King dollar risks losing its crown to an Asian mutiny

Those looking for evidence of this rise in payment flows are looking in the wrong place. The elimination of the dollar in the coming years will remain hidden in additions and changes in the financial installation. Cumulative effects will take time to emerge.
With little fanfare, e-CNY, China’s official digital currency, transitioned from interest-free cash to a yield-generating product of commercial banks. This is a very profound change. The problem with the adoption of e-CNY so far was that even Chinese government employees who received their salaries in tokens in their e-wallets immediately transferred them to their bank accounts. There is no need for this anymore. For them and their banks, e-CNY is no longer different from a regular deposit account. Popular payment apps like Alipay and WeChat Pay work with both.
This maneuver will not undermine the dollar’s current dominance: The dollar is the preferred global payment currency, with a share of more than 50 percent, more than twice the share of the euro and well ahead of the yuan’s 3 percent. But an e-CNY more widely used in China reduces the danger of further dollarization in a scenario where local savers switch to dollar stablecoins, which are 1:1 copies of the US currency traded on the blockchain. Paying interest on e-CNY is a defensive move because last year’s US Genius Act expressly prohibits stablecoin issuers from offering yield.
But a moat against stablecoins will not be enough. To seize the dollar’s hegemony more directly, China will need to attack it abroad. But there is no deep enough pool of offshore liquidity in Chinese currency, except in Hong Kong, where banks provide yuan-denominated trade finance to clients in Indonesia and Cambodia.
BloombergEnter mBridge. When I wrote about 2022, it was just a pilot project of the Bank for International Settlements and the monetary authorities of China, Hong Kong, Thailand and the United Arab Emirates. Some of the financial institutions have come together on a common blockchain, where they exchange prototype digital currencies issued by central banks to meet the cross-border demands of their corporate clients.
In 2024, Saudi Arabia joined the experimental payment platform. But it attracted little attention before Russian President Vladimir Putin identified the underlying technology as a tool to circumvent sanctions and potentially weaken the dollar. BIS withdrew from the project in late 2024, but partner countries continued the project. According to a recently published Atlantic Council report, the activity has reached more than 4,000 cross-border transactions since its inception, with its cumulative value reaching approximately $55.49 billion by 2022, a 2,500-fold increase. E-CNY accounts for more than 95% of payment value.
There are reports that mBridge could evolve into something bigger. India, which is developing its own central bank digital currency, is considering proposing to link CBDCs of the emerging markets group called BRICS+, according to Reuters. This idea will be anathema to Washington. And since New Delhi has agreed to halt purchases of Russian oil to get out of the Trump administration’s tariff prison, it’s hard to say whether enthusiasm for a payments corridor that would include Russia and Iran will continue.

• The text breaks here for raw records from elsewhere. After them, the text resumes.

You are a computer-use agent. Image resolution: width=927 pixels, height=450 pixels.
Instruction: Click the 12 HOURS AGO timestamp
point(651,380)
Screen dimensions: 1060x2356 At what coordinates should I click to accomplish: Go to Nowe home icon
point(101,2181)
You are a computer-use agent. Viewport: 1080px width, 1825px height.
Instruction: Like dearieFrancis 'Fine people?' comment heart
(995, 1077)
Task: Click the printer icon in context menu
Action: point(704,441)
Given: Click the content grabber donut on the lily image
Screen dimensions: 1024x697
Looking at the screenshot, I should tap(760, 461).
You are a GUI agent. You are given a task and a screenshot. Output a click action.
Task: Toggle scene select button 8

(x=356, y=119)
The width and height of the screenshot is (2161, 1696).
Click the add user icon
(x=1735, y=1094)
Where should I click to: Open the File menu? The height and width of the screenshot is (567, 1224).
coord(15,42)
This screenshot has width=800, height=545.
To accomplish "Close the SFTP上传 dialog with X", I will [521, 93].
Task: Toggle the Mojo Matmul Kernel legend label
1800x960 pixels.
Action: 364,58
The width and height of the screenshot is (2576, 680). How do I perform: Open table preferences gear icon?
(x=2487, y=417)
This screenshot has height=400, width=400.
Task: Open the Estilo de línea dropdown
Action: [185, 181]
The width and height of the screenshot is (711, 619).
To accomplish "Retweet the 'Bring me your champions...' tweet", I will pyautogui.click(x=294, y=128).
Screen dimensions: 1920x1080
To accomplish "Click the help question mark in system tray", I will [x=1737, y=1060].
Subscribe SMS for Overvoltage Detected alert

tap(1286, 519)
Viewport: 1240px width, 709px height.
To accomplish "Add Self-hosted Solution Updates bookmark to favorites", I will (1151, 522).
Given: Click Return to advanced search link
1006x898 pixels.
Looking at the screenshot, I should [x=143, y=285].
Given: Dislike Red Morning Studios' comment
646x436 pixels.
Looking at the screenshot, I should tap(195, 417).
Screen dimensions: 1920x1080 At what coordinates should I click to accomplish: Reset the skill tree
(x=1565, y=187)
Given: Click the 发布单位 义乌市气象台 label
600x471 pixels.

Even if it takes time for a viable anti-dollar coalition to emerge, Beijing will continue to press. A few years ago, President Xi Jinping’s emphasis on China’s need to create a “strong currency” that was “widely used in international trade, investment and foreign exchange markets and achieved reserve currency status” would have been dismissed by investors as an empty boast.
This is no longer the case. Markets are already questioning the exceptionality of the dollar. New York University professors Viral Acharya and Toomas Laarits examined in detail what caused the unusual rise in US bond yields after President Donald Trump launched his tariff war, concluding that “investors have lost confidence in the long-term safety properties of Treasuries in particular, while still valuing their near-term benefits.” They found evidence of an escape to gold.
However, gold cannot be a payment currency. In the foreign exchange market worth 9.6 trillion dollars a day, dollars are seen in 89 percent of all transactions. About two-fifths of this huge share is tied to its vehicle money status: The funds are first converted into dollars, then reconverted into money that the creditor’s bank account will accept. A tokenized, interest-paying e-CNY that processes transactions within China and around the world would bypass the dollar and SWIFT messages entirely. Now that superior installations have been invented, rust will not be allowed to accumulate.